=== Task description ===
Print nothing except the lines of the listing below from the line with "This screenshot has width=1218, height=936." to the line with "You are a computer-use agent. The image", each exactly as written, both ends included.

=== Given records ===

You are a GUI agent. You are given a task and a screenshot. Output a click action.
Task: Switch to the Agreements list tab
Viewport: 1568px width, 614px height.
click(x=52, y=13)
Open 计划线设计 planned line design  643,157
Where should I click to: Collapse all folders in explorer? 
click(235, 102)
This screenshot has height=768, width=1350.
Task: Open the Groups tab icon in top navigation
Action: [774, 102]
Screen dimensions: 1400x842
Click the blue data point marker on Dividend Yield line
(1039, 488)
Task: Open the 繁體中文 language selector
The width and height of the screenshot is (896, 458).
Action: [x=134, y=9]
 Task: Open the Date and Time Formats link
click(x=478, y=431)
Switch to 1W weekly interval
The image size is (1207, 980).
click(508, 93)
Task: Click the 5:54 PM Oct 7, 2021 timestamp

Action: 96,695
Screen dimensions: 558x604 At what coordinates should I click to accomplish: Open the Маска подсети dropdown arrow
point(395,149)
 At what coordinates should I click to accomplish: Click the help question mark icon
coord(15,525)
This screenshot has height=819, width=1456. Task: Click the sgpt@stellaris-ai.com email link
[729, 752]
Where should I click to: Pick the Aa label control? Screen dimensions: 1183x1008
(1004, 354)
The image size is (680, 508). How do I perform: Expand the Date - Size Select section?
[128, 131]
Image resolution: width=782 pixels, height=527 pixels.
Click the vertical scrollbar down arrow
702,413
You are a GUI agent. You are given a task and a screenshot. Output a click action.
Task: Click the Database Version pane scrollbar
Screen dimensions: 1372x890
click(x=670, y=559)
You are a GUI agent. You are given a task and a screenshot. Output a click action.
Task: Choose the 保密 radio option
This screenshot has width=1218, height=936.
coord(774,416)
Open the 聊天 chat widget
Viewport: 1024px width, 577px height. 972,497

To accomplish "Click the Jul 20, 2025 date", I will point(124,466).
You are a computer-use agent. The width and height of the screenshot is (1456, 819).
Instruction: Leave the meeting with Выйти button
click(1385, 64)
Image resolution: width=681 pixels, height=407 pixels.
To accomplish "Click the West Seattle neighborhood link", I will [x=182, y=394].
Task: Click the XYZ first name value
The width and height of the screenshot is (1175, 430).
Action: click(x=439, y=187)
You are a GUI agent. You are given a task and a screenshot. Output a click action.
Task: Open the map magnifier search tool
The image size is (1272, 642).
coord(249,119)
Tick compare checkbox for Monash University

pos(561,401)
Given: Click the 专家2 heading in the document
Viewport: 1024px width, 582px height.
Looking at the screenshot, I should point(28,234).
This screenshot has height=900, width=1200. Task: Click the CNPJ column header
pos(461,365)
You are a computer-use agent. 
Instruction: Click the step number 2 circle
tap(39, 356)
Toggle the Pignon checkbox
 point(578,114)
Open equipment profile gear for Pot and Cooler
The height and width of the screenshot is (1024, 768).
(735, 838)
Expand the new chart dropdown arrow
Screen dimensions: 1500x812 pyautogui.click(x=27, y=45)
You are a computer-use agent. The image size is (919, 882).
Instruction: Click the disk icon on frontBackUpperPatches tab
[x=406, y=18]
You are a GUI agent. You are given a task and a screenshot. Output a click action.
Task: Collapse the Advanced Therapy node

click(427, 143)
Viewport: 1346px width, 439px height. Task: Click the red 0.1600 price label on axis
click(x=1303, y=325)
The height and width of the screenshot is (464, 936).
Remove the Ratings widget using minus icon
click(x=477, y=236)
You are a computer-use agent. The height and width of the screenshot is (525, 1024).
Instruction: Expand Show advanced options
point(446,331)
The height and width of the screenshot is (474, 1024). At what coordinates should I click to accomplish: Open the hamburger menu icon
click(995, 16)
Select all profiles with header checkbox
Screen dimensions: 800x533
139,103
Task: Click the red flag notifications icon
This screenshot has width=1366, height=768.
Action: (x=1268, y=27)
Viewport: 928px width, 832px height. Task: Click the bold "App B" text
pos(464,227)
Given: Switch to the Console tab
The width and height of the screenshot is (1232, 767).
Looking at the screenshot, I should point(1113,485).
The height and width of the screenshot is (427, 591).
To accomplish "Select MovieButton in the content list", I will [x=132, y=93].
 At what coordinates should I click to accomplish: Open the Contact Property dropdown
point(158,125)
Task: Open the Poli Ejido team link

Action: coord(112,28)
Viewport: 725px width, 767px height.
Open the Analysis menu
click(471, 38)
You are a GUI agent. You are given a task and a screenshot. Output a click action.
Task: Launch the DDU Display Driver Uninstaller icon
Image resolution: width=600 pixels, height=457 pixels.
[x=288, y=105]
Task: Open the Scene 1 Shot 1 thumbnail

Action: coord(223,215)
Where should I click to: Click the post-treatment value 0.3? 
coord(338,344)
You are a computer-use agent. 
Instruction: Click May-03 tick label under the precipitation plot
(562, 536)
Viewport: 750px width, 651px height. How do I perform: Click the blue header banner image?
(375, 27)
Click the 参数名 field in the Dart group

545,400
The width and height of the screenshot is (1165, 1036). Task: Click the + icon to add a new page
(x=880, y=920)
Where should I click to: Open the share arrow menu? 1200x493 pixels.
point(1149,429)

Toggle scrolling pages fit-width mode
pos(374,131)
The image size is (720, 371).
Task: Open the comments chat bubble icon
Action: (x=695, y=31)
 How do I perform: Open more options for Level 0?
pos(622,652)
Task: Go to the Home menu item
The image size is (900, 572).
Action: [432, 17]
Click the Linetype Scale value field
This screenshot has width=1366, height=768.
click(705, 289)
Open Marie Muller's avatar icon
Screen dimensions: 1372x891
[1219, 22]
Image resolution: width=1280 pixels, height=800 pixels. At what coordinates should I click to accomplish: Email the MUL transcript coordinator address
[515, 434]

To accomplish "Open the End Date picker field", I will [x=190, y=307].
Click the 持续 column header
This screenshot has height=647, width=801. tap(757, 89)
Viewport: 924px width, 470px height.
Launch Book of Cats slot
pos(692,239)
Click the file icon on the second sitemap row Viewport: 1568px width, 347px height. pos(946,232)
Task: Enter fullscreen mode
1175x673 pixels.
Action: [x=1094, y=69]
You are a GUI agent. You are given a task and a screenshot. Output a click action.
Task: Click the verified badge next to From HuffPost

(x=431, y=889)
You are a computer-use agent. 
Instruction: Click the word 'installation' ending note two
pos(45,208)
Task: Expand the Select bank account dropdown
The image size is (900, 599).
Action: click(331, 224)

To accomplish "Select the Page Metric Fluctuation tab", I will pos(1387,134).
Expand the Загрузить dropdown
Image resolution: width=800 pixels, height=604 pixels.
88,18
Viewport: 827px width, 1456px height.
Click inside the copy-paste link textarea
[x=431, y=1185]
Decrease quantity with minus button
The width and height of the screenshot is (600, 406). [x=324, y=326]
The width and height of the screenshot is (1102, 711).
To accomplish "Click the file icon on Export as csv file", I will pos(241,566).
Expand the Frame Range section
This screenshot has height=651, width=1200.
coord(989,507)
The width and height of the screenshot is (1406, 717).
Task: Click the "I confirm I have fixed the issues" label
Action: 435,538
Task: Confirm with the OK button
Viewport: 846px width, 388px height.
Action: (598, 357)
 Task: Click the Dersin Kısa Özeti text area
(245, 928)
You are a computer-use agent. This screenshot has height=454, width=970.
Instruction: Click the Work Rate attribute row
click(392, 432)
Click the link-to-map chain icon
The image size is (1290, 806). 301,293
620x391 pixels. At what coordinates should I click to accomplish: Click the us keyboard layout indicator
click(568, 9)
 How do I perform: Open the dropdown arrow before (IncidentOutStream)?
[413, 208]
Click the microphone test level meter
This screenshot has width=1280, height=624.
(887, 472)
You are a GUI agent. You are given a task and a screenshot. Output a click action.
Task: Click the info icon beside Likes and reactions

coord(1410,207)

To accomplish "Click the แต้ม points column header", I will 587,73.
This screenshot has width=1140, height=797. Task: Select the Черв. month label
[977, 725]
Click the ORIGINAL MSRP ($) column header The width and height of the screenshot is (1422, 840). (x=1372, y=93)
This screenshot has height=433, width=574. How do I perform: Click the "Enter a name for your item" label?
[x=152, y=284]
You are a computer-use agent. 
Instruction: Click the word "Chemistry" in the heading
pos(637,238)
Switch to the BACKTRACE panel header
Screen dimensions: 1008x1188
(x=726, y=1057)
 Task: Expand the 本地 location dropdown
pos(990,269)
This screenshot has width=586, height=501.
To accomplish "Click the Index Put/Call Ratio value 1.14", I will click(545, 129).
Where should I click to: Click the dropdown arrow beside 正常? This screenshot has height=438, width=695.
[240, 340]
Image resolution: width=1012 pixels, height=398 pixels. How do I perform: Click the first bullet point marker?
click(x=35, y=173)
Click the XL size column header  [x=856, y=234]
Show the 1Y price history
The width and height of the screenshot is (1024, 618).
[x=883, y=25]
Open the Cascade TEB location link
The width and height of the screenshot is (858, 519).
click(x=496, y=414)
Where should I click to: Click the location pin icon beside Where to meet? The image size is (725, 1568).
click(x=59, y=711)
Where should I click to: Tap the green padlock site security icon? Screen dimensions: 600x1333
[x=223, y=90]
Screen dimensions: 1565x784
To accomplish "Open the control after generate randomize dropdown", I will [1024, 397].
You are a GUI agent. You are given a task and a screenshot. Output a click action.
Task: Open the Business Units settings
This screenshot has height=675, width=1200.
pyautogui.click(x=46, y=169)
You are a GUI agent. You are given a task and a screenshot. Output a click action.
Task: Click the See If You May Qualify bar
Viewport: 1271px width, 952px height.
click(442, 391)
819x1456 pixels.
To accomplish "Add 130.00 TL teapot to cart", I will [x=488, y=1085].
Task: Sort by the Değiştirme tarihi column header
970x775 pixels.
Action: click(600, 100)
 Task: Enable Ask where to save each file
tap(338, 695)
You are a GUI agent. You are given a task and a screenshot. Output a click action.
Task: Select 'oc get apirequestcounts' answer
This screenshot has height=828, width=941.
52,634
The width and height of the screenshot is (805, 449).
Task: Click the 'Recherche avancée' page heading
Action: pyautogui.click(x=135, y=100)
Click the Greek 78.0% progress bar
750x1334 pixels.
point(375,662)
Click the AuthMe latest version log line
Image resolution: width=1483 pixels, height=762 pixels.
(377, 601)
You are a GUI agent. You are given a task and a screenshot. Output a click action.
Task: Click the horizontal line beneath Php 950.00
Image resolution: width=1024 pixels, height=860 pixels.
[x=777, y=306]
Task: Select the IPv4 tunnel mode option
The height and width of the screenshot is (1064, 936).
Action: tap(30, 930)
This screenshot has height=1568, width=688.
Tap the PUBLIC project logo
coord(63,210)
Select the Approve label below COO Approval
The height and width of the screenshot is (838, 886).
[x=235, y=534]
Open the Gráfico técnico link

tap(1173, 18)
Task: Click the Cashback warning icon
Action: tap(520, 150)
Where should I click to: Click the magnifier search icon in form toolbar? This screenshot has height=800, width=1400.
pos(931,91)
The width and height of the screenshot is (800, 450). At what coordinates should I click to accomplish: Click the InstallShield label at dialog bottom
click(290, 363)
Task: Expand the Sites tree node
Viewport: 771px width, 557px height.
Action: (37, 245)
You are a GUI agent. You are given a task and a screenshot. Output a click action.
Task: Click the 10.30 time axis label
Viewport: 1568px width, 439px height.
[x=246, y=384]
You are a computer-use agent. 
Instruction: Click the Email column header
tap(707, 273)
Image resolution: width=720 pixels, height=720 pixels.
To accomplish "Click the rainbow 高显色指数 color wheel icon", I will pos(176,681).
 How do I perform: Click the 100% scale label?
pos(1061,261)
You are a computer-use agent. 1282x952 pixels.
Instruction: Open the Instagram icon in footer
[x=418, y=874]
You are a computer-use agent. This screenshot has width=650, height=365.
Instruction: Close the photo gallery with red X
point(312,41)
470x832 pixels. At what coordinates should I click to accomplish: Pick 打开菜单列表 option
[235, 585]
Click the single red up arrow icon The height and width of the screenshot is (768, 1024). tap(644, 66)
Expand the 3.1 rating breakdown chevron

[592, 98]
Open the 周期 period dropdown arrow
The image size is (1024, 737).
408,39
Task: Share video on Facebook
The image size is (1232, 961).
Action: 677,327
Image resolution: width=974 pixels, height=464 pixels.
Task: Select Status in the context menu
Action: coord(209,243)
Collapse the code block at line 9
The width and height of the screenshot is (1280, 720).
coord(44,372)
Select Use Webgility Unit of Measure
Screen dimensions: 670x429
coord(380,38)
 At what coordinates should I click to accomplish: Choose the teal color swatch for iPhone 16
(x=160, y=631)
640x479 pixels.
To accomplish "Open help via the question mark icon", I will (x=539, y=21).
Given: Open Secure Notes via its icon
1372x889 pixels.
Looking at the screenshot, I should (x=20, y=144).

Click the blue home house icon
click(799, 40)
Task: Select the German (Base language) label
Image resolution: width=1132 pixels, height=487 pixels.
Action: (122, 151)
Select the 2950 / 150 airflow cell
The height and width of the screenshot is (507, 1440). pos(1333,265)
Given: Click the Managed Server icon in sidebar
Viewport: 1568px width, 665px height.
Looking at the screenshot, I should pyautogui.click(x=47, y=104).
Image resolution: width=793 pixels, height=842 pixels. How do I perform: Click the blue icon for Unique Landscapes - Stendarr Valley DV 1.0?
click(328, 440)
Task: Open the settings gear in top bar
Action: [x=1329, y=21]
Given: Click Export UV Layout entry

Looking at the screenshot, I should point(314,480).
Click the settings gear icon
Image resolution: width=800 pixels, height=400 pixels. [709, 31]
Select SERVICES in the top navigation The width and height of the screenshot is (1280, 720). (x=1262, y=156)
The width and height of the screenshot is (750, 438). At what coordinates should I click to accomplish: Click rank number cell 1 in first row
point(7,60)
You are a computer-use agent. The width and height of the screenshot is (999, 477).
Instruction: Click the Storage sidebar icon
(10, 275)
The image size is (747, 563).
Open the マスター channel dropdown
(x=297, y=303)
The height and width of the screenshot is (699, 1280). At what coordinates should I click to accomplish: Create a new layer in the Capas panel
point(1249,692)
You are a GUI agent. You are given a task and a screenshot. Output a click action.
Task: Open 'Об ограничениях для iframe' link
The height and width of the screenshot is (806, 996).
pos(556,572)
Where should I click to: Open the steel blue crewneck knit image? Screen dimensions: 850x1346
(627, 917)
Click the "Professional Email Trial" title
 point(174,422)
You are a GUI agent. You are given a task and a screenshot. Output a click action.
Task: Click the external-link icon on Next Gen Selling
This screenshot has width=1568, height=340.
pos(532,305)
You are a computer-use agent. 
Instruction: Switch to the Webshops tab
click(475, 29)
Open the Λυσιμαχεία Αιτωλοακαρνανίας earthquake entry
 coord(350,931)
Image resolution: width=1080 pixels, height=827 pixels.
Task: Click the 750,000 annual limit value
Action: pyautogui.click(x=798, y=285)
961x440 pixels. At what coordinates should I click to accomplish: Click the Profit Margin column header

=== Response to the task ===
This screenshot has width=1218, height=936.
coord(774,416)
Open the 聊天 chat widget
Viewport: 1024px width, 577px height. 972,497

To accomplish "Click the Jul 20, 2025 date", I will point(124,466).
You are a computer-use agent. The width and height of the screenshot is (1456, 819).
Instruction: Leave the meeting with Выйти button
click(1385, 64)
Image resolution: width=681 pixels, height=407 pixels.
To accomplish "Click the West Seattle neighborhood link", I will [x=182, y=394].
Task: Click the XYZ first name value
The width and height of the screenshot is (1175, 430).
Action: click(x=439, y=187)
You are a GUI agent. You are given a task and a screenshot. Output a click action.
Task: Open the map magnifier search tool
The image size is (1272, 642).
coord(249,119)
Tick compare checkbox for Monash University

pos(561,401)
Given: Click the 专家2 heading in the document
Viewport: 1024px width, 582px height.
Looking at the screenshot, I should point(28,234).
This screenshot has height=900, width=1200. Task: Click the CNPJ column header
pos(461,365)
You are a computer-use agent. 
Instruction: Click the step number 2 circle
tap(39, 356)
Toggle the Pignon checkbox
 point(578,114)
Open equipment profile gear for Pot and Cooler
The height and width of the screenshot is (1024, 768).
(735, 838)
Expand the new chart dropdown arrow
Screen dimensions: 1500x812 pyautogui.click(x=27, y=45)
You are a computer-use agent. The image size is (919, 882).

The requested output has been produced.